Spectral binary coding is another classification technique to find and match processing targets quickly and effectively in the spectral library [12]. The idea of the method is as follows. Firstly, set a threshold value and then compare the value in each band of the pixels to be processed collected by the high optical spectrum with this threshold value. If the value is greater than the threshold value, the code is 1; otherwise, it is 0. In this way, each pixel generates a binary coded curve, and the similarity coefficient between these curves and the binary coded vector in the spectral library is calculated to finally determine the ground object category. Through processing, some redundant information in the collected image is removed well, and the algorithm is simple and improves the speed of classification. However, the limitation is that this simple binary coding will make a lot of detailed spectral information lost. The information cannot be retained effectively, so it cannot efficiently process the finer classification. In view of some shortcomings, some scholars have made improvements. The authors in [13] extended the spectral binary coding to multichannel binary coding. In another work, multiple thresholds are set and the results are compared with each threshold in order to propose a multithreshold coding classification [14]. In [15], the waveform characteristics of the spectrum are combined with the traditional binary coding to better describe the spectral curve.

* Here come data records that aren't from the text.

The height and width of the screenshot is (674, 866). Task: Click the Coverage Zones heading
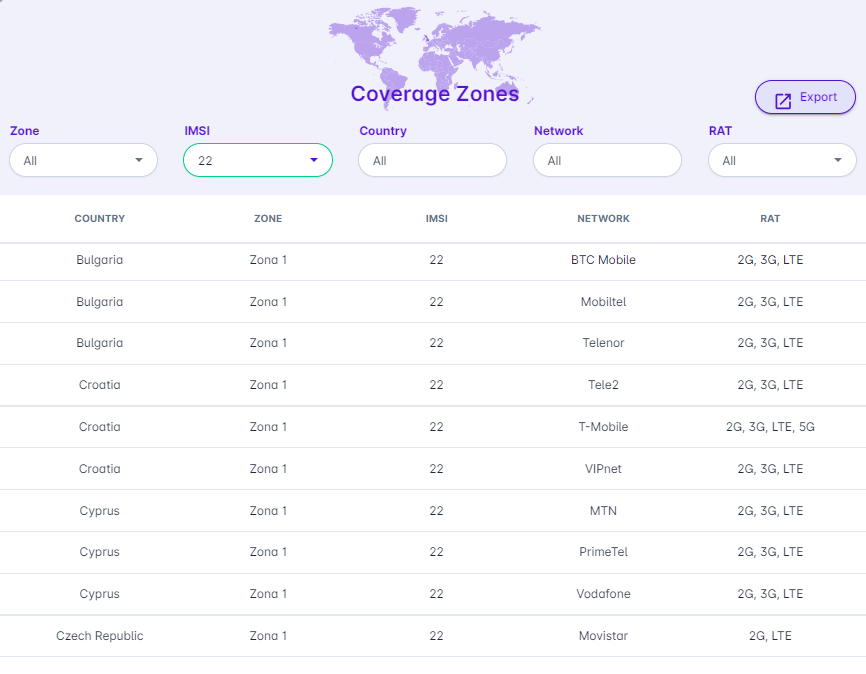434,94
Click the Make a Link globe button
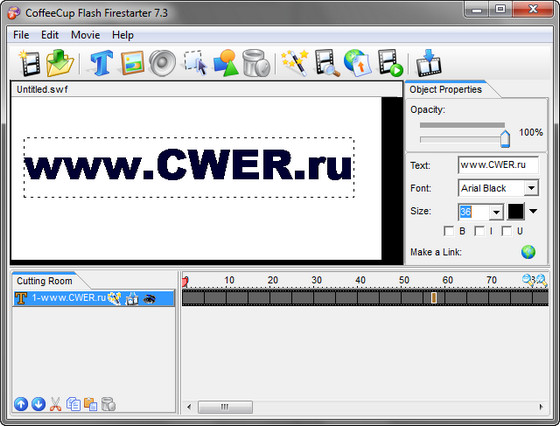 (528, 252)
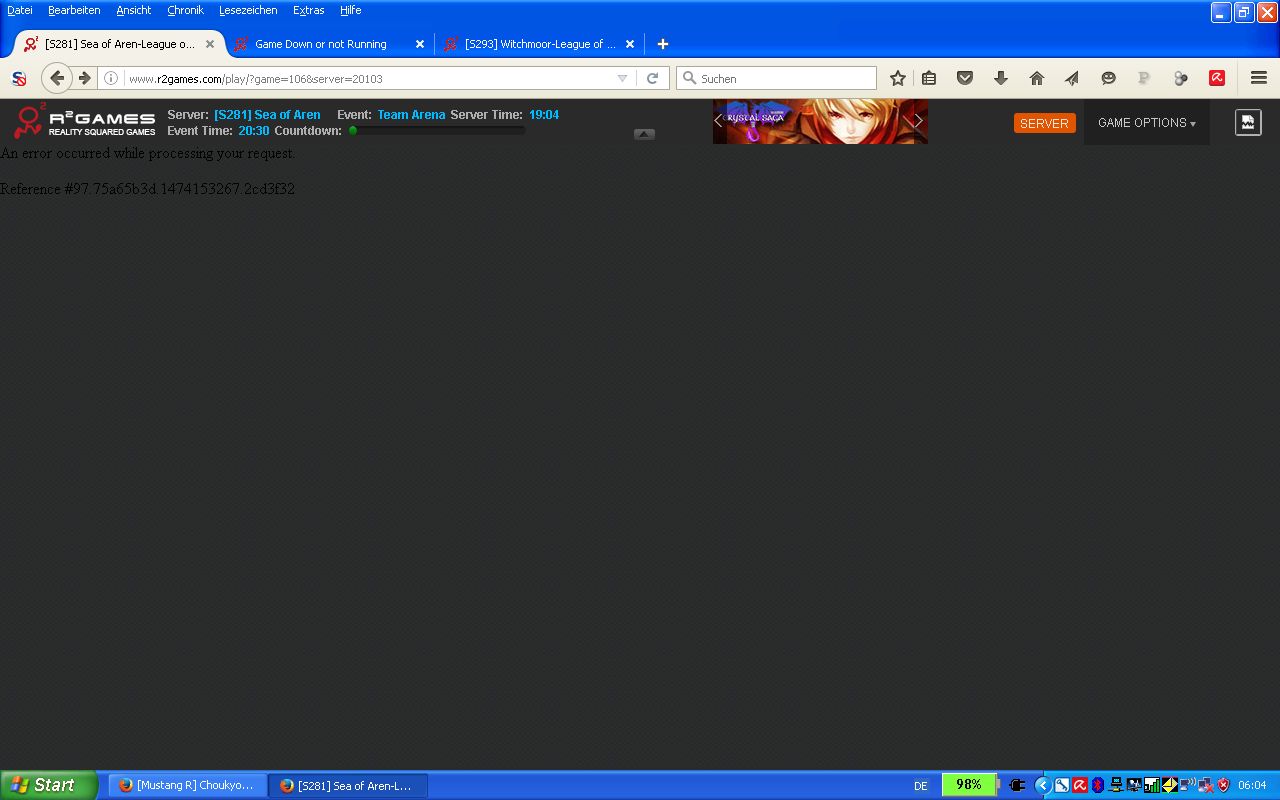Screen dimensions: 1280x800
Task: Go to the browser home page icon
Action: tap(1036, 78)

In the literature, most of the hyperspectral image classification focused on the spectral features of the image. However, texture feature analysis of hyperspectral data is still not addressed. In this paper, our aim is to propose classification algorithm based on cooperative learning of spectral features and spatial texture features of hyperspectral images using support vector machines (SVM). SVM has ability for efficient learning and performs effectively in high-dimensional spaces.
The rest of the paper is structured as follows. Section 2 explains the collaborative learning algorithms and proposed hyperspectral image classification method. Section 3 discusses the simulation results and analysis. Section 4 provides the conclusion of this work.
2. Collaborative Learning Algorithm of Spectral and Texture Features
In this section, we discuss hyperspectral data, the collaborative learning algorithms to construct strong unique features for the classification. Then, we discuss the SVM-based spectral and texture feature cotraining algorithm. At the end, hyperspectral image classification algorithm based on sparse feature and neighborhood homogeneity is discussed.
2.1. Introduction to Collaborative Learning
Collaborative learning was first proposed by A. Beam and T. Mitchell in 1998. Collaborative learning is a semisupervised learning algorithm that makes the following assumptions about the features available to the data: the dataset contains two views and features can be divided into two groups of features that provide different supplementary information to each other. Ideally, these two sets of features should be class-conditional independent, and a strong classifier can be derived from each set of features.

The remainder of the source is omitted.